EN 1918, Camille Renault est apprenti chez Bourbonneux, un pâtissier réputé près de la gare Saint-Lazare à Paris. Il découvre, pendant ses moments de liberté, les galeries d’art du faubourg Saint-Honoré. Jeune cuisinier en 1921 au restaurant Marguery, boulevard Bonne-Nouvelle, il continue ses visites d'art, se passionne pour Vincent van Gogh, Paul Gauguin, Henri Matisse, et va jusqu’à décorer ses plats en s’inspirant du fauvisme.
En 1924, alors qu’il pèse 120 kg, il fait son service militaire au Maroc, comme cuisinier du maréchal Lyautey, à la Résidence générale.
En 1925, il succède à M. Deveau, propriétaire d’un restaurant à Puteaux, à l’angle de la rue de la République et de la rue Édouard-Vaillant, dont la grande arrière-salle était alors utilisée pour les noces et banquets. Du fait de son imposante stature — il pèse plus de 190 kg — il prend le surnom de « Big Boy » comme enseigne à son restaurant[2].

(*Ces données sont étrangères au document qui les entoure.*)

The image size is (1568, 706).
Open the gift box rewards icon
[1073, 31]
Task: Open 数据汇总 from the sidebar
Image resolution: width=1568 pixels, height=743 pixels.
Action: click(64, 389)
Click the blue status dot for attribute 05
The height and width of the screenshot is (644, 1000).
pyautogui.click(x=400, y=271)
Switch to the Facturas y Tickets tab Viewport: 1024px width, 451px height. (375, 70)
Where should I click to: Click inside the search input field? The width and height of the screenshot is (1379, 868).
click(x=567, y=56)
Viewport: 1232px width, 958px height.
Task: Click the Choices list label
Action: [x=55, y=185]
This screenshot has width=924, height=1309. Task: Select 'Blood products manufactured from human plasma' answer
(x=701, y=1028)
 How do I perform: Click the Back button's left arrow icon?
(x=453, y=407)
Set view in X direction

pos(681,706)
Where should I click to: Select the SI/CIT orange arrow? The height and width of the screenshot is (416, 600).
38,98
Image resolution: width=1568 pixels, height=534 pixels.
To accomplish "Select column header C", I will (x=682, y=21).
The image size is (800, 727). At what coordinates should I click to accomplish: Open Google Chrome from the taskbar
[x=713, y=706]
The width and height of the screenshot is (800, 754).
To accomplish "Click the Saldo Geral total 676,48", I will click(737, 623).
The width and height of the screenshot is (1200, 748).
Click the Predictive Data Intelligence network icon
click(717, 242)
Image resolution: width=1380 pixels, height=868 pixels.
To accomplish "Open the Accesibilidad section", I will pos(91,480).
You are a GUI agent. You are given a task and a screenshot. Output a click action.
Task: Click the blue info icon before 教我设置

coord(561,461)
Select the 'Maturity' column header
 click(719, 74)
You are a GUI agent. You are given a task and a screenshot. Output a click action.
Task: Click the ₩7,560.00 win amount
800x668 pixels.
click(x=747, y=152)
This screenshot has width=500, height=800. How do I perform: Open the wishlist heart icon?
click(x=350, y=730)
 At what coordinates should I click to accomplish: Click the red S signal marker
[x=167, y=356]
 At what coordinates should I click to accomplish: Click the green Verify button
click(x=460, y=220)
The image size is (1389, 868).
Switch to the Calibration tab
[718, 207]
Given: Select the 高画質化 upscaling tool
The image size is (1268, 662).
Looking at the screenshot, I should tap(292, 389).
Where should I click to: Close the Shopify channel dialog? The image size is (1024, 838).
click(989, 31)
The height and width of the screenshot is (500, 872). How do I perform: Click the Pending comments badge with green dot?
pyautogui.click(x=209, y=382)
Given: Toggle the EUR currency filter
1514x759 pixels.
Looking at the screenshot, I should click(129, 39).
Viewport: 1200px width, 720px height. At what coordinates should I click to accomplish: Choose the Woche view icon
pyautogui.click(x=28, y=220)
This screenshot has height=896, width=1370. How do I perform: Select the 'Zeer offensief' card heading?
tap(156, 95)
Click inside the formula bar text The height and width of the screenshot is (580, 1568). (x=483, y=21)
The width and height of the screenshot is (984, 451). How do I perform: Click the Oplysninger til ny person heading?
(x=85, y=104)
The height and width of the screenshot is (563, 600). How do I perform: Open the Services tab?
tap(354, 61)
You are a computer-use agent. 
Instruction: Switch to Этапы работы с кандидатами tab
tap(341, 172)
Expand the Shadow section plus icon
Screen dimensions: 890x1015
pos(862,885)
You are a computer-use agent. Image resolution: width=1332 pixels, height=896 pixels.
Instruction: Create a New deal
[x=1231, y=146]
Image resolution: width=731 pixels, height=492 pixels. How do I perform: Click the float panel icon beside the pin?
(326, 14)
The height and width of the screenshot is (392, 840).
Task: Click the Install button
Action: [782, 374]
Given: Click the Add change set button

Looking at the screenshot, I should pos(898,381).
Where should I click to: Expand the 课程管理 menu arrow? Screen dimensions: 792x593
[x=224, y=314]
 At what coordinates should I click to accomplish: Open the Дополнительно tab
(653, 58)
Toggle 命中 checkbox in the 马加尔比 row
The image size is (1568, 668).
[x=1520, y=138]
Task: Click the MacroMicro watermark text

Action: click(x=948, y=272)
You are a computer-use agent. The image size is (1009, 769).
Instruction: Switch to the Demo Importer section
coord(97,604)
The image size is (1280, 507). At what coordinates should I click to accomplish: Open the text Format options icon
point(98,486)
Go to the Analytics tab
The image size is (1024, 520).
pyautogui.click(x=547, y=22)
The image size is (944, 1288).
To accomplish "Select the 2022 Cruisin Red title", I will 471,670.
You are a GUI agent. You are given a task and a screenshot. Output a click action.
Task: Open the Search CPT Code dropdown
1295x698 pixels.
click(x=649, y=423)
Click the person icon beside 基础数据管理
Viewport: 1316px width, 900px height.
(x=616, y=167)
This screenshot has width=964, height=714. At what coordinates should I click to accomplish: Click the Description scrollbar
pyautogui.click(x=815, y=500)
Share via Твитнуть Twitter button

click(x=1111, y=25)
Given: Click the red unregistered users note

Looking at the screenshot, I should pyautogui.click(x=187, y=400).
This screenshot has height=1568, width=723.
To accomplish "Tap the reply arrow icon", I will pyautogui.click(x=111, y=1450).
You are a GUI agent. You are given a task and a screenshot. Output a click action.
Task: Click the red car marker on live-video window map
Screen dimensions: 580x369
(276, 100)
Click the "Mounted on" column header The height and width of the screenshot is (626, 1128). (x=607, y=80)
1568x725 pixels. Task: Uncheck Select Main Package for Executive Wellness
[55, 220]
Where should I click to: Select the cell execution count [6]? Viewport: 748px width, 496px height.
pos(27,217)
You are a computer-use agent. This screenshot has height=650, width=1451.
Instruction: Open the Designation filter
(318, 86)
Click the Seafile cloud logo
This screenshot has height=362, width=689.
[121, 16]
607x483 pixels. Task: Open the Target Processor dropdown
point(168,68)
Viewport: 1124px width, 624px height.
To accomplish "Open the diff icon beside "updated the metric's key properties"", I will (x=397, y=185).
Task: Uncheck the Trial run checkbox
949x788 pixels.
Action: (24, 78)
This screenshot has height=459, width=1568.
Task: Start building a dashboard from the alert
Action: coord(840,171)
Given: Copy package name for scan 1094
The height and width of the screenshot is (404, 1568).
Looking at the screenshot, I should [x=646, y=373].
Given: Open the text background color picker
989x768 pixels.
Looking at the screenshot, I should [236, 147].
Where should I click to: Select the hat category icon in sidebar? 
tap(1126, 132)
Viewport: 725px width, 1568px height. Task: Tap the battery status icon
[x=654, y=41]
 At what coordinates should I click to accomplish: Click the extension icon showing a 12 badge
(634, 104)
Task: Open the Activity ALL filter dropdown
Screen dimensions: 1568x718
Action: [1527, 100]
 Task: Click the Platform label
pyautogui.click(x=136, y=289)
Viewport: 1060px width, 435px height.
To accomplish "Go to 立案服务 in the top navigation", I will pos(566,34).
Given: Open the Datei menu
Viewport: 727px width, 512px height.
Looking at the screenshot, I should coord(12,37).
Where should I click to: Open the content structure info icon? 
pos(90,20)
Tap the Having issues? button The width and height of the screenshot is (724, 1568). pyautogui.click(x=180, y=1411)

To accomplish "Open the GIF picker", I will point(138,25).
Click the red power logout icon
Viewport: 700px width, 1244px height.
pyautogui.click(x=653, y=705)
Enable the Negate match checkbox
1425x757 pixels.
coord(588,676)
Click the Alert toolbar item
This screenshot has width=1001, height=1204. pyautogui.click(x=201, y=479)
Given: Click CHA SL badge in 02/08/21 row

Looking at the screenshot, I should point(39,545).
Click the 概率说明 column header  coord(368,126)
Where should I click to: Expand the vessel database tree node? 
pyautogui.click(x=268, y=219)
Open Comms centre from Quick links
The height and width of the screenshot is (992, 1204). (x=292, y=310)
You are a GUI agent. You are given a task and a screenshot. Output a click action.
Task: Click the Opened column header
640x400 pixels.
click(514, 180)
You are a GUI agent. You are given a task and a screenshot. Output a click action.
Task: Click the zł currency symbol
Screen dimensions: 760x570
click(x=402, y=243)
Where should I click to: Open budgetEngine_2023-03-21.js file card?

À la même époque, près de son établissement se réunit le groupe de Puteaux[3] qui rassemble un certain nombre de peintres passionnés par le cubisme comme Jacques Villon, František Kupka, Fernand Léger, Albert Gleizes, Jean Metzinger. Villon, vient ainsi en voisin chez Big Boy avec André Lhote, Kupka et Marcel Gromaire. Les artistes offrent à Camille Renault une toile tous les 50 ou 100 repas gratuits.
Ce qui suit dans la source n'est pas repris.